> **TASK INSTRUCTIONS**: Write out all the rows below as a numbered list. Skip blank lines and leave the pictures out.

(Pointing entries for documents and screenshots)
Begin
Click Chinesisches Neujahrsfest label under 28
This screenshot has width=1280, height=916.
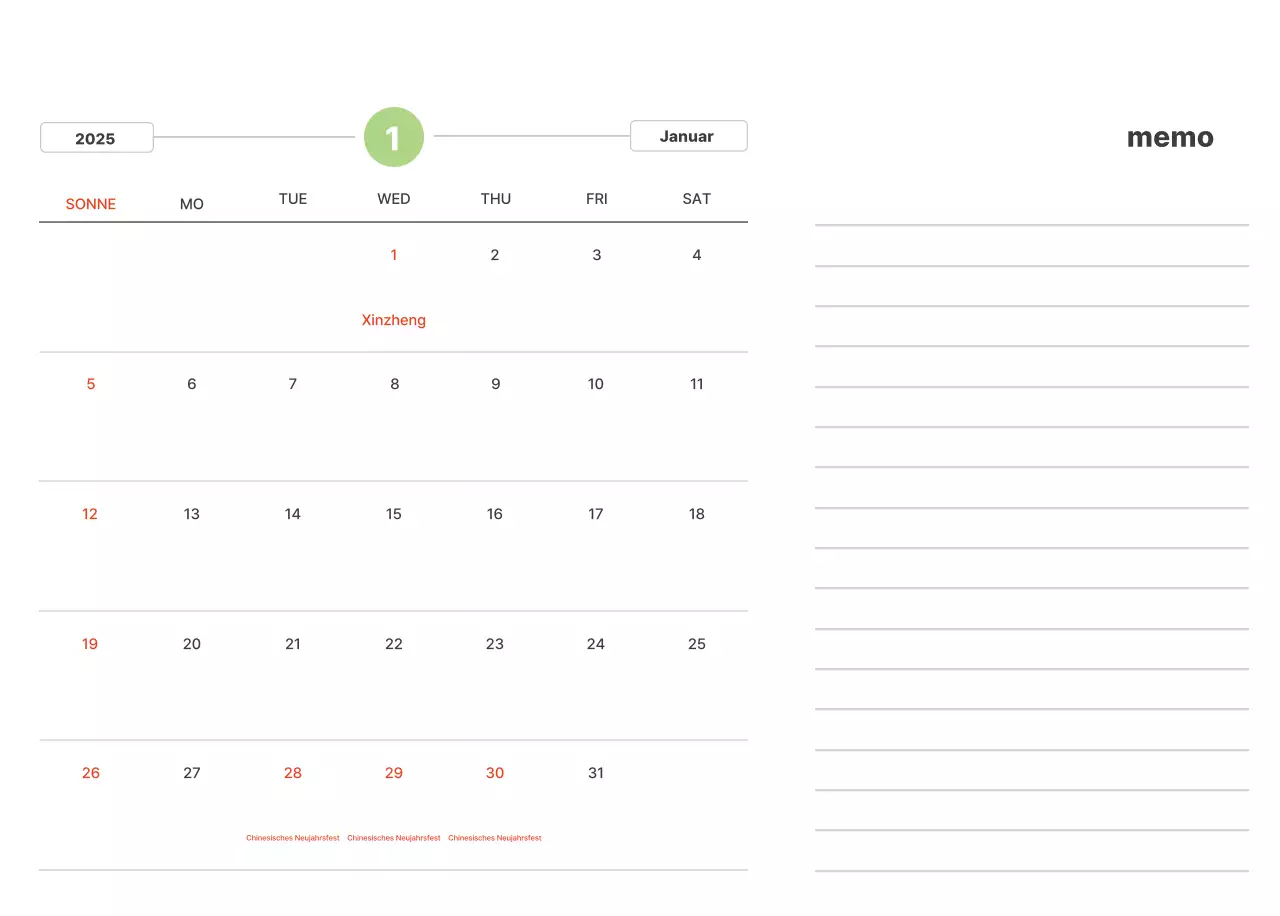tap(293, 838)
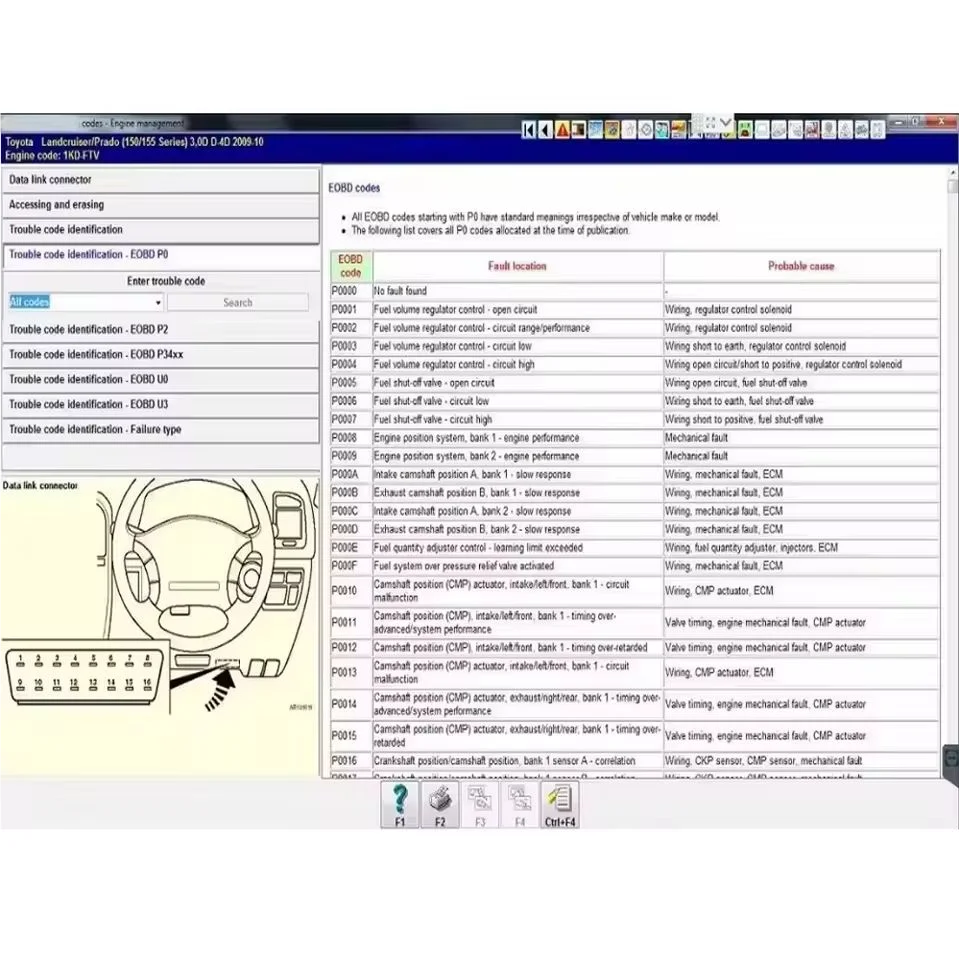The height and width of the screenshot is (959, 959).
Task: Select the back navigation arrow in the toolbar
Action: pos(543,130)
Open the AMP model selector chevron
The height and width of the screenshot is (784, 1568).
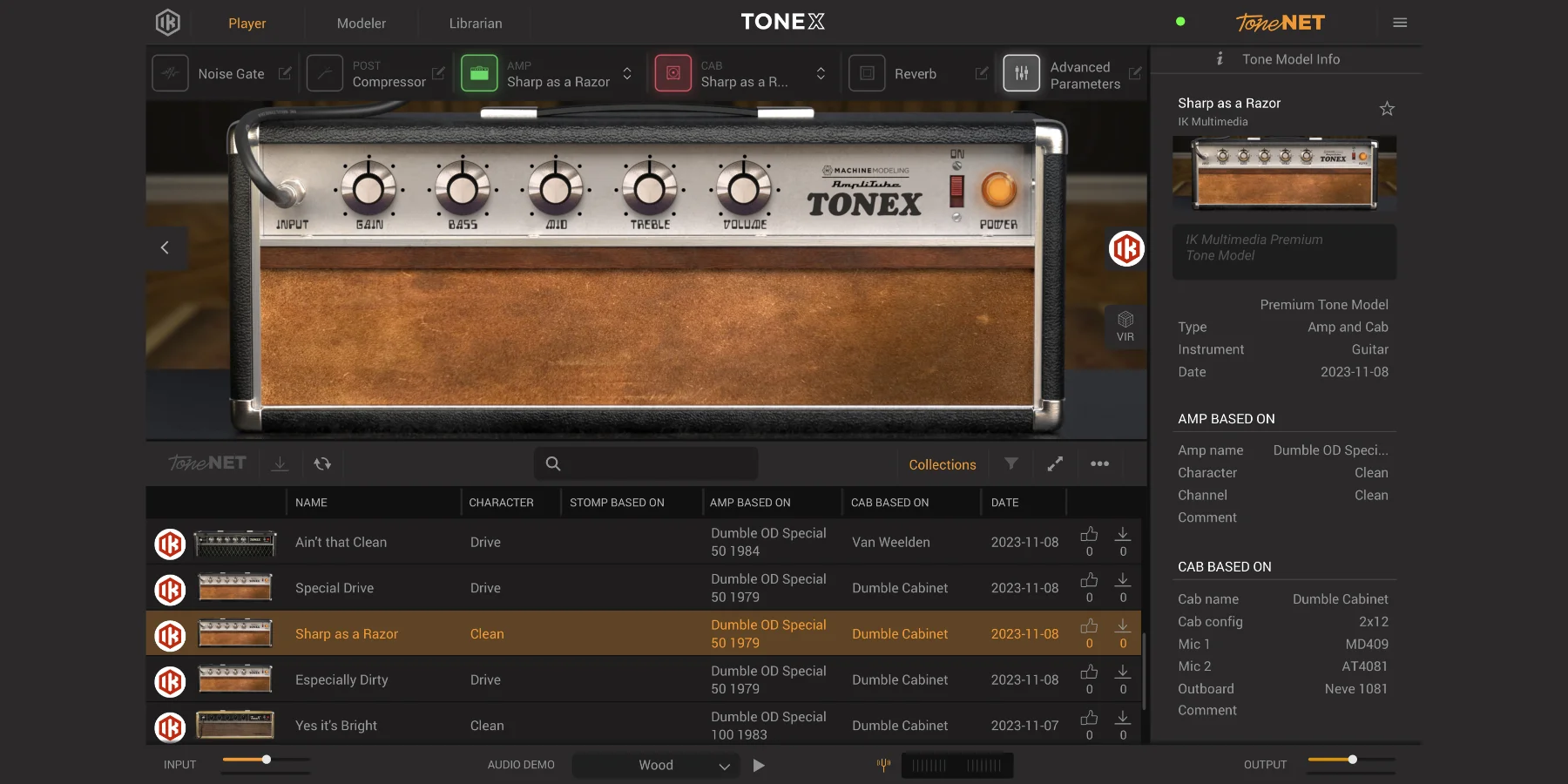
End
> **TASK SOLUTION**:
1. Click Chinesisches Neujahrsfest label under 28
2. This screenshot has width=1280, height=916.
3. tap(293, 838)
4. The height and width of the screenshot is (959, 959).
5. Task: Select the back navigation arrow in the toolbar
6. Action: pos(543,130)
7. Open the AMP model selector chevron
8. The height and width of the screenshot is (784, 1568).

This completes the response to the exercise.